While it may not be visible to the human eye, stick-slip is all around us, producing a range of very audible experiences. Stick-slip renders possible the experience of an enjoyable violin concerto, but also causes the less enjoyable noise of the teacher’s chalk on the blackboard or the brakes of a train coming to a halt at the platform. Stick-slip is responsible for the jerky motion of windshield wipers as well as the squeaking sounds of a loose drive belt. Car drivers making their tyres squeal by abruptly changing speed or direction unknowingly make use of the stick-slip effect. The small list above gives a flavor of how undesired stick-slip is in most situations. This is especially true for slideways, where stick-slip may cause jerky movements of the slide and the attached work piece or tool. Such uncontrolled motion can result in inaccurate machining operations, unacceptable finished part quality and lost production.
To facilitate smoother operations, special additives called friction modifiers may be added to the lubricant to allow for better friction control. Modern slideway lubricants usually contain a synergistic mix of friction modifying additives that enable accurate and smooth operation over a range of operating conditions.

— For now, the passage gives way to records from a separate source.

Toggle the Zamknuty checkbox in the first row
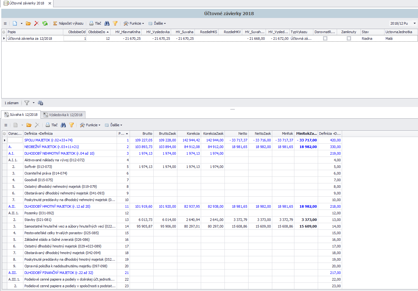 (x=349, y=39)
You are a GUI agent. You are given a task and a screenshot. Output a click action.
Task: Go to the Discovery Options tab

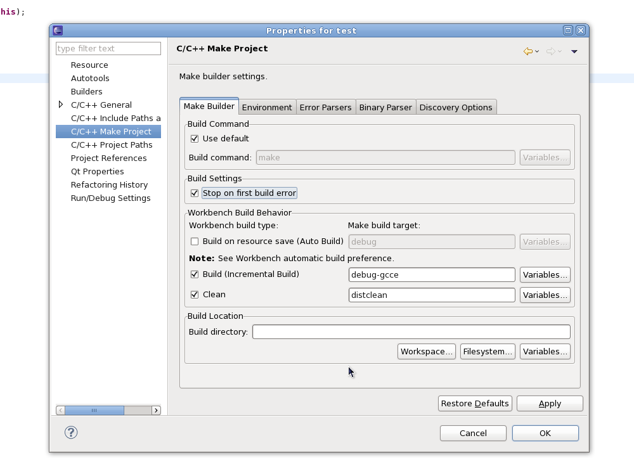455,107
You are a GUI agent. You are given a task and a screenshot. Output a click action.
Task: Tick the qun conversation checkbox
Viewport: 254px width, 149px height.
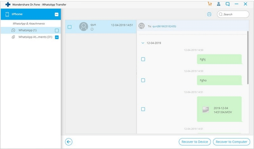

Modern machine tools and slideway designs demand more of the applied lubricants. Increasing speeds and loads as well as greater expectations for machine accuracy require highly sophisticated slideway lubricants. In addition, there are an increasing number of friction material pairings (e. g. metal-on-plastic) that have different lubrication needs.
Modern slideway lubricants must meet these challenges with a carefully balanced combination of base oils and additives to achieve:
• Low static friction for easy start-up
• Continuous transition from rest to movement
• Smooth movement even under heavy loads
It is critical to choose the right slideway lubricant for machine tools that will help to improve the productivity of the equipment, protect the parts as well as prevent friction stick-slip. There are several recognized friction tests to demonstrate frictional properties of slideway lubricants such as:
• Cincinnati lamb friction test
• SKC tribometer
• Darmstadt rig test
These tests allow evaluation of static and dynamic friction characteristics of a lubricant and the effect of various slideway materials.
Mobil™ Industrial Lubricants are developed by working closely with leading equipment builders. Mobil engineers gain deep insights into equipment trends and lubrication requirements to guide lubricant researchers and formulators in designing highly effective lubricants which are specially formulated to:
• Protect your equipment
• Enable problem-free operation in high or low temperatures, wet environments and under high loads
• Provide longer lubrication intervals
Available in a range of viscosity, to offer customers the right choice for their applications, Mobil industrial lubricants can help enhance performance, reduce cost and waste, and improve industrial productivity.